Another Turn Of The Family Circle
Wednesday - July 08, 2009
I’ve just returned from a family reunion in West Texas. The last one was 12 years ago, and what’s changed since then, besides there being lots more children, is that the “old folks” are now gone. The parents and aunts and uncles of us 17 cousins have all passed on, leaving the “old folk” mantle draped firmly over our shoulders - ready or not.
It’s sobering to realize that we’re now “our parents,” so to speak. We, who used to be the ones swimming in the river or playing tag, or later on pushing our own toddlers on the rope swing, are now sitting around talking about our surgeries, thyroids and how things used to be. And enjoying it, too!
More than 80 of us were there, though no one seemed to be able to get a head count because of the constant movement of children, toddlers and teens on this big ranch we rented for the weekend. “Have you seen Isaiah? I just saw him with Kyle at the rope swing. Or was he swimming? Maybe Marilyn knows. No, she’s holding the twins. Well, somebody go look for him.”
And so it went.
This vast working ranch is abundant with oaks and mesquite (“malnourished” relatives of our kiawe), prickly pear cactus, cows, goats and deer. It has a creek for fishing, a big pool for swimming, a washer “court” set in the dirt, a swing made of a long rope knotted to afix a circular piece of wood for a seat, a spacious ranch house, and huge circular grill that was smoking at all times. The cousins who lived locally made sure we never went without barbecue or beer, family staples.
Some of the more-talented among us made music on guitars and harmonicas. Grandmothers - me included - padded around after our little ones or cooed over the youngest present, 3-month-old twin girls. But with years to catch up on, we older cousins primarily wanted to sit and visit.
It was simply wonderful. Our people traveled from Florida, Wisconsin, Tennessee, North Carolina, Virginia, Hawaii, California, Colorado, far flung regions of Texas, and Assisi, Italy, where Cameron, 33, proudly clad in his full blue robe, is a novitiate Franciscan friar. One of his irreverent second generation peer cousins, Kyle, immediately dubbed him Obi-Wan, thrilling the children, who relished having a Star Wars character in their family.
It was hard not to notice that our children, most now married with their own children, are getting impatient with us and our advanced age, though we don’t feel or look old - in our own minds.
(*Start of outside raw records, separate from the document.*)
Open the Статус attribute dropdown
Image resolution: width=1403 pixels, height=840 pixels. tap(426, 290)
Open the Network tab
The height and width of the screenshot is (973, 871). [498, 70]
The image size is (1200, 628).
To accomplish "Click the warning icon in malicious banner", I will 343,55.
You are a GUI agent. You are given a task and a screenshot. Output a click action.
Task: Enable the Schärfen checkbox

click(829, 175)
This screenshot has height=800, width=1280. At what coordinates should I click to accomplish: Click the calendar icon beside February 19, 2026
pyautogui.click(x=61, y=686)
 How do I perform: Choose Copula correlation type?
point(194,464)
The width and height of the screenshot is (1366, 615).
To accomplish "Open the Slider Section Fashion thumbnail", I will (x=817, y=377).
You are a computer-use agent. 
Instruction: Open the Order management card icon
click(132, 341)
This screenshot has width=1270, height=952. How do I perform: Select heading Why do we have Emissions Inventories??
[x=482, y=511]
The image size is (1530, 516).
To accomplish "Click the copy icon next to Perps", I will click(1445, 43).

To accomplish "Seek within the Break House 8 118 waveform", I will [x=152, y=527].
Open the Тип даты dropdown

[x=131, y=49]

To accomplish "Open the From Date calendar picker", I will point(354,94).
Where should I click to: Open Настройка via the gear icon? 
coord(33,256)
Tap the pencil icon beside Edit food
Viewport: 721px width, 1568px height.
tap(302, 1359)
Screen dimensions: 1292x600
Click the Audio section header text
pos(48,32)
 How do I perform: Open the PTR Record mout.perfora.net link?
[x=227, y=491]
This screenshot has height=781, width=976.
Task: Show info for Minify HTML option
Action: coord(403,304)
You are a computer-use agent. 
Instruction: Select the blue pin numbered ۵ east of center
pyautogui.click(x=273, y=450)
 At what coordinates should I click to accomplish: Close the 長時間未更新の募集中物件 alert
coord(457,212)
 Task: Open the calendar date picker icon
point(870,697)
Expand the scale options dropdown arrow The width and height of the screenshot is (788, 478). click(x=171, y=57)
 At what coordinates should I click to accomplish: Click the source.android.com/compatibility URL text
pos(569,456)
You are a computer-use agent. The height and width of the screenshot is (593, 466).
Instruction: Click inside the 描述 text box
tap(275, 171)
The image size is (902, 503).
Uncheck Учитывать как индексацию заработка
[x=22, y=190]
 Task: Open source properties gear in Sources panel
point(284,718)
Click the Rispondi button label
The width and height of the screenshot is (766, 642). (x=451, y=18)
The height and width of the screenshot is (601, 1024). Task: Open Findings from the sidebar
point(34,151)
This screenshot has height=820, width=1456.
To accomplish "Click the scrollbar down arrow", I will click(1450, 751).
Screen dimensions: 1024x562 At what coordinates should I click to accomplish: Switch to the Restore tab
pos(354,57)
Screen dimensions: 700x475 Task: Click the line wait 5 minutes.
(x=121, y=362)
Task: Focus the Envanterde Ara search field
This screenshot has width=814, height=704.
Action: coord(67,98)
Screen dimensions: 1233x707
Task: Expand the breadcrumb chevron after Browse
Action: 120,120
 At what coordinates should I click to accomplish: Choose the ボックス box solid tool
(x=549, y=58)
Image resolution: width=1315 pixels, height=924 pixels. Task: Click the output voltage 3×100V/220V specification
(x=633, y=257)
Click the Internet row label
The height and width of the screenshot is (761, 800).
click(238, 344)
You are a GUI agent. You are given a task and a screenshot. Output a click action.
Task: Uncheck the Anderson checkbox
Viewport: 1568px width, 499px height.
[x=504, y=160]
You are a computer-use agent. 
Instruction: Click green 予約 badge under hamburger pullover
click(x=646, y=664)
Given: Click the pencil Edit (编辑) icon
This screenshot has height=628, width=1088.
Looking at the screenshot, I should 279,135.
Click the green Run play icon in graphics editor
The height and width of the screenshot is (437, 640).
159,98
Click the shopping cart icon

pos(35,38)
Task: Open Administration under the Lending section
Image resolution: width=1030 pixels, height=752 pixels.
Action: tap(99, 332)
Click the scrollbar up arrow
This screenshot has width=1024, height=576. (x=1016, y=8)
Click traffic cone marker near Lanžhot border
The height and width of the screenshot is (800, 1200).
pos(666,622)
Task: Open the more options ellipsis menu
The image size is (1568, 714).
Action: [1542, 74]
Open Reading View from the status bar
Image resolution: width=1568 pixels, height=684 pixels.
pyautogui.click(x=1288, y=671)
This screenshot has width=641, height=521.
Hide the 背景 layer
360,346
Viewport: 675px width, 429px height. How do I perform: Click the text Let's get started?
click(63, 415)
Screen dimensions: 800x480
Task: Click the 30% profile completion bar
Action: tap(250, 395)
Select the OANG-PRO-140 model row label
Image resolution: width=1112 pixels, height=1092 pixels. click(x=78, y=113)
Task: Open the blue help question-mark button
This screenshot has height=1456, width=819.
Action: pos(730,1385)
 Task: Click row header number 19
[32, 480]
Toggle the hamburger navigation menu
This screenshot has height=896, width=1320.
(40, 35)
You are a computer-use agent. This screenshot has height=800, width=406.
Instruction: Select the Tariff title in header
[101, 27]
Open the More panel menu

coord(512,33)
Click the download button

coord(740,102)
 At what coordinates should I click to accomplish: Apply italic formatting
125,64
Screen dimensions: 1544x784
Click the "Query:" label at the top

A forgetful slip-up or name memory lapse is met with rolling eyes and sometimes a joking comment (our family members are carriers of the biting wit gene), thinly veiled as “It’s time to start looking at nursing homes.” I admit being a bit irked at our kids giving us advice on how to do things we’ve done far longer - and sometimes better - than they have, like driving, for example.
I wonder why it stings so much when our adult children try to parent us.
Why can’t we just laugh it off?
Perhaps it’s because still vivid in our memories is the way in which our parents declined - sometimes into dementia or Alzheimer’s disease, sometimes into wheelchairs or painful cancers. Only a few years ago, we, wholly unprepared, became sandwiched between taking care of a parent (sometimes two) and taking care our own children. How can our children understand the fear we have that they’ll end up sandwiched just like we were? Or get how unfunny it feels to be teased about even the early, inevitable signs of aging that ultimately resulted in a mother losing her mind or a dad his mobility?
Amid the great joy of reuniting there in rugged, hot West Texas, where we cousins made so many great memories so long ago, subtle, natural generational complexities and challenges lurked, but not so obviously as to diminish the fun.
Still, upon reflection, I feel a little sad now as I begin to understand how it feels to be of the oldest generation, sad I didn’t show more sensitivity to those now gone.